**PROMPT**
Please give the entries again in full and exactly, without any picture.

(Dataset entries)
::::::::

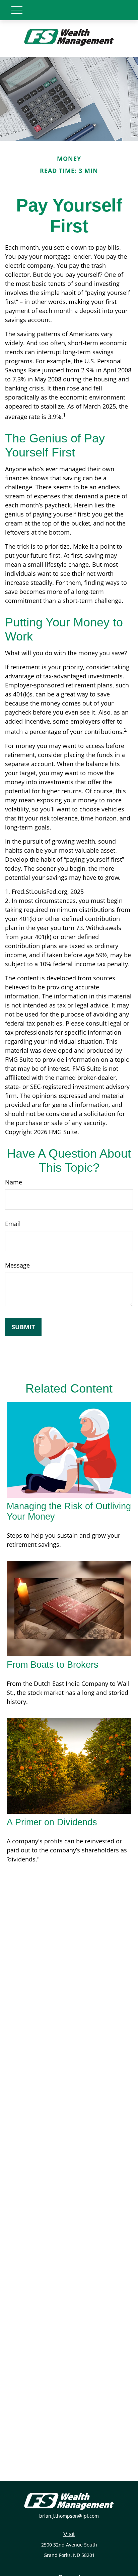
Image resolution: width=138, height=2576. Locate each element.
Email (13, 1224)
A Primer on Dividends (52, 1822)
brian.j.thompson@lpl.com (69, 2516)
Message (17, 1265)
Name (13, 1182)
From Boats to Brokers (52, 1665)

::::::::

**SOLUTION TO THE EXERCISE**
Image resolution: width=138, height=2576. Locate each element.
Email (13, 1224)
A Primer on Dividends (52, 1822)
brian.j.thompson@lpl.com (69, 2516)
Message (17, 1265)
Name (13, 1182)
From Boats to Brokers (52, 1665)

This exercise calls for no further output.